Alexander A. Ivaniuk Alexander A. Ivaniuk received the M.Eng. degree in Belarusian State University of Informatics and Radioelectronics (BSUIR), Minsk, Republic of Belarus, in 1999 he received the Ph.D. degree from BSUIR and in 2010 the Dr.S. (Doctor of Science) degree from BSUIR. He served as an Assistant of Professor and as an Associated Professor at the department of Software for Information Technologies in BSUIR form 1998 to 1999 and from 1999 to 2008 respectively. He served as a head of the Computational Methods and Programming

Department in BSUIR from 2008 to 2013 and as a head of the Computer Science Department in BSUIR from 2013 to 2014. Since 2014, he is a professor at the Computer Science Department in BSUIR. His areas of research interest are Design and Testing of Digital Devices and Systems, Fault-tolerant Computing, Hardware Synthesis and Simulations, Embedded Systems Design and Programming, Hardware Cryptography. He is a coauthor of 8 books, one book chapter, more than 40 journal papers and more than 60 international conference papers. He is a member of the IEEE Circuits and Systems Society and IEEE Computer Society.



Chip-Hong Chang Chip-Hong Chang (S'92–M'98– SM'03–F'18) received the B.Eng. (Hons.) degree from the National University of Singapore in 1989, and the M. Eng. and Ph.D. degrees from Nanyang Technological University (NTU), Singapore in 1993 and 1998, respectively. He served as a Technical Consultant in industry prior to joining the School of Electrical and Electronic Engineering (EEE) of NTU in 1999, where he is currently an Associate Professor. He holds joint appointments with the university as Assistant Chair of Alumni from 2008 to

2014, Deputy Director of the Center for High Performance Embedded Systems from 2000 to 2011, and Program Director of the Center for Integrated Circuits and Systems from 2003 to 2009. He has coedited four books, published ten book chapters, around 100 international journal papers (two-thirds are IEEE) and more than 170 refereed international conference papers (mostly in IEEE). His current research interests include hardware security, residue number systems, and application-specific digital signal processing algorithms and architectures.

Dr.
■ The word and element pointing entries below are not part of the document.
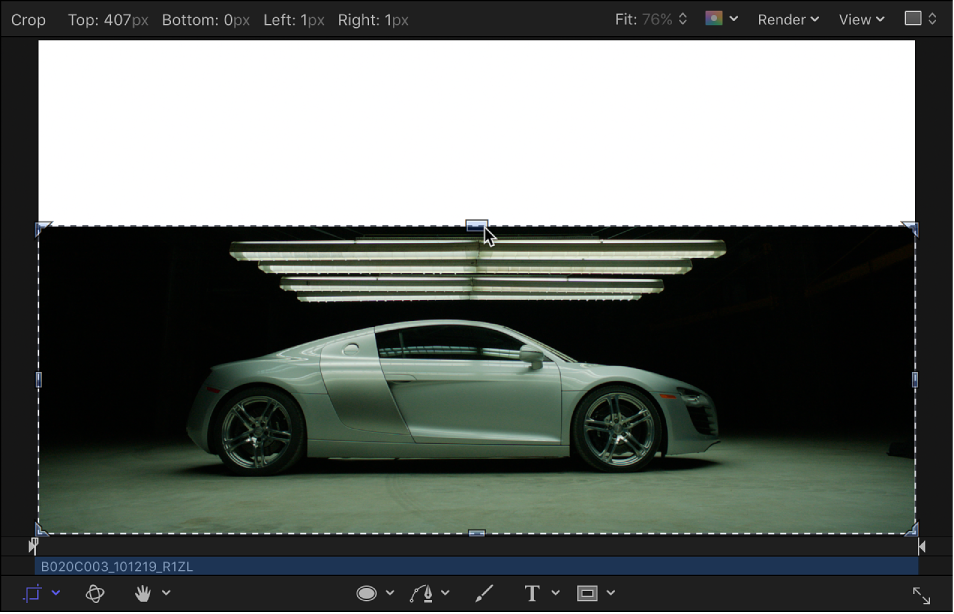The height and width of the screenshot is (614, 954).
Task: Select the Shape Mask tool
Action: coord(368,592)
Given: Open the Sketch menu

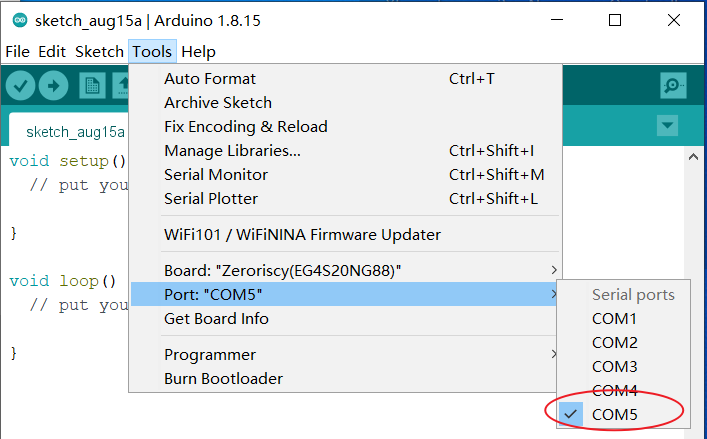Looking at the screenshot, I should pyautogui.click(x=99, y=52).
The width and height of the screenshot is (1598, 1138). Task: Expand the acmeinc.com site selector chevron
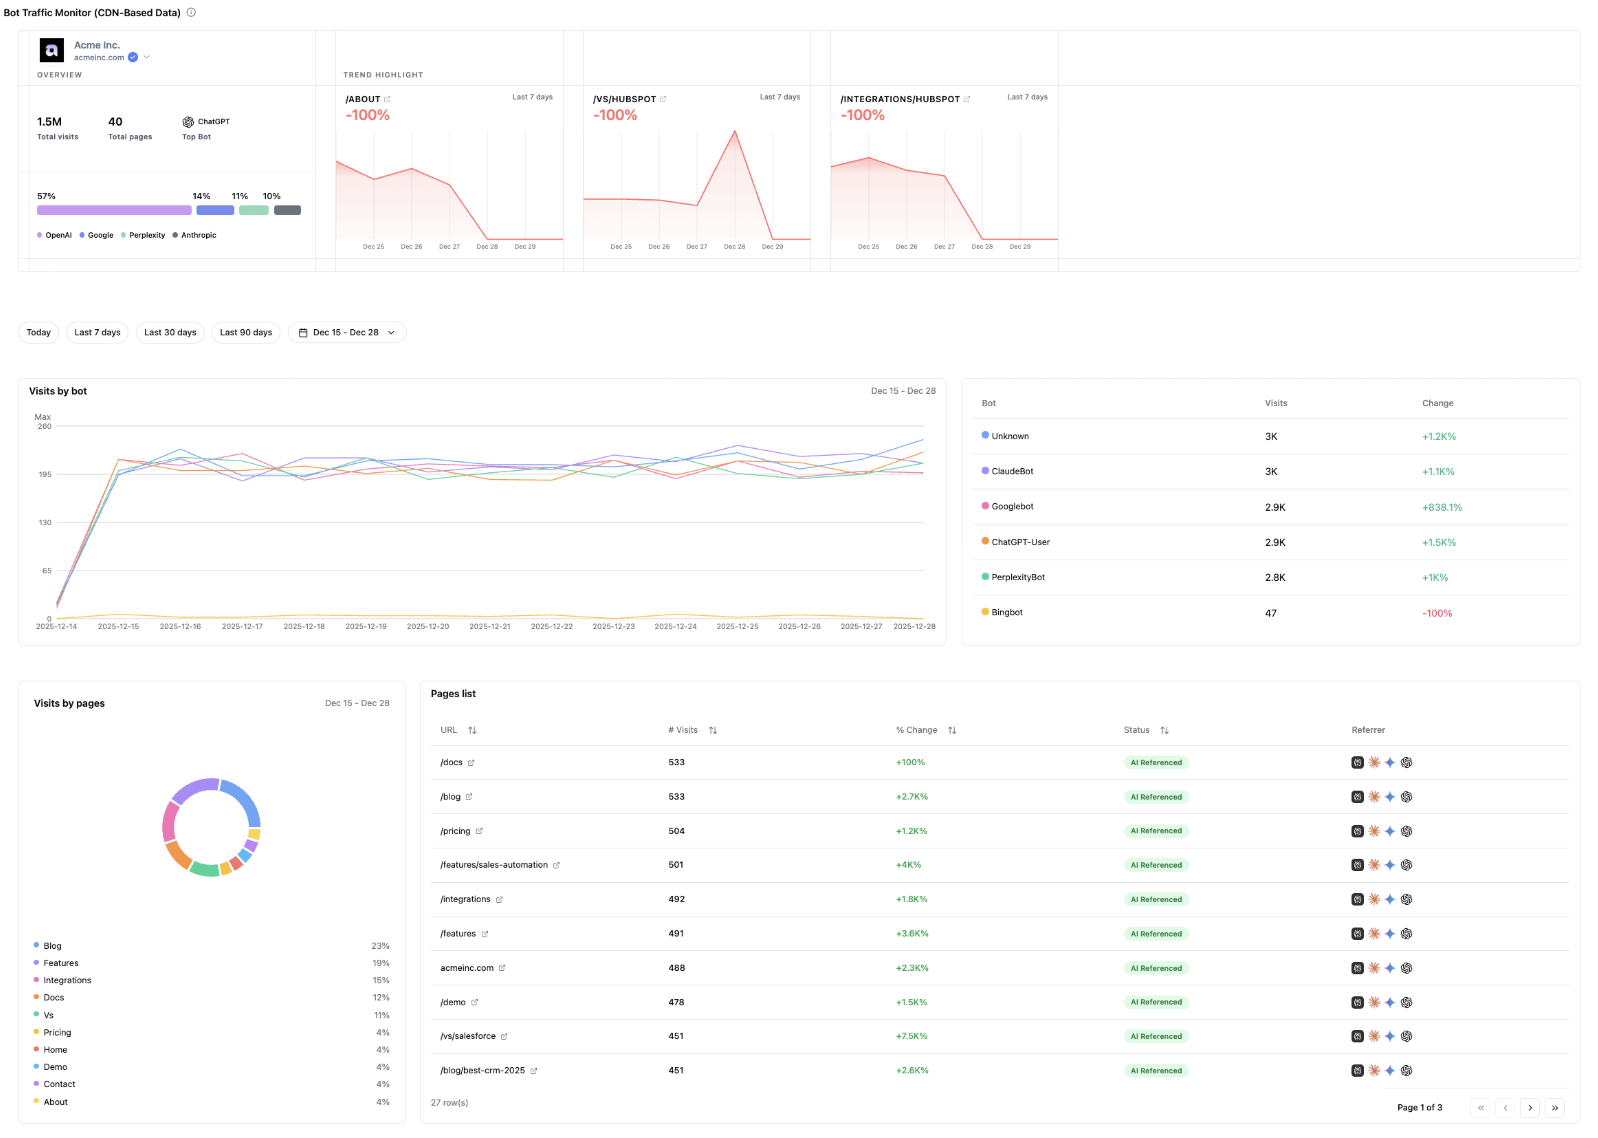(146, 57)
Chang serves as the Associate Editor of IEEE Transactions on Very Large Scale Integration (VLSI) Systems since 2011, IEEE Access since 2013, IEEE Transactions on Computer-Aided Design of Integrated Circuits and Systems and IEEE Transactions on Information Forensic and Security since 2016, IEEE Transactions on Circuits and Systems-I from 2010-2013, Integration, the VLSI Journal from 2013-2015, Springer Journal of Hardware and System Security since 2016 and Microelectronics Journal since 2014. He was the editorial advisory board member of Open Electrical and Electronic Engineering Journal from 2007 to 2013 and Journal of Electrical and Computer Engineering from 2008 to 2014. He guest edited several special issues and served in the organizing and technical program committee of more than 50 international conferences (mostly IEEE). He is an IET Fellow, IEEE Fellow, and 2018-2019 IEEE Circuits and Systems Society Distinguished Lecturer.



Siarhei S. Zalivaka Siarhei S. Zalivaka received the B. Eng (Hons.) degree and M.Eng. degree in Belarusian State University of Informatics and Radioelectronics (BSUIR) in 2012 and 2013, respectively. His thesis is pending approval for Ph.D. degree in the School of Electrical and Electronic Engineering of Nanyang Technological University (NTU). His area of research is Active Metering Schemes for Digital Rights Management, Physical Unclonable Functions.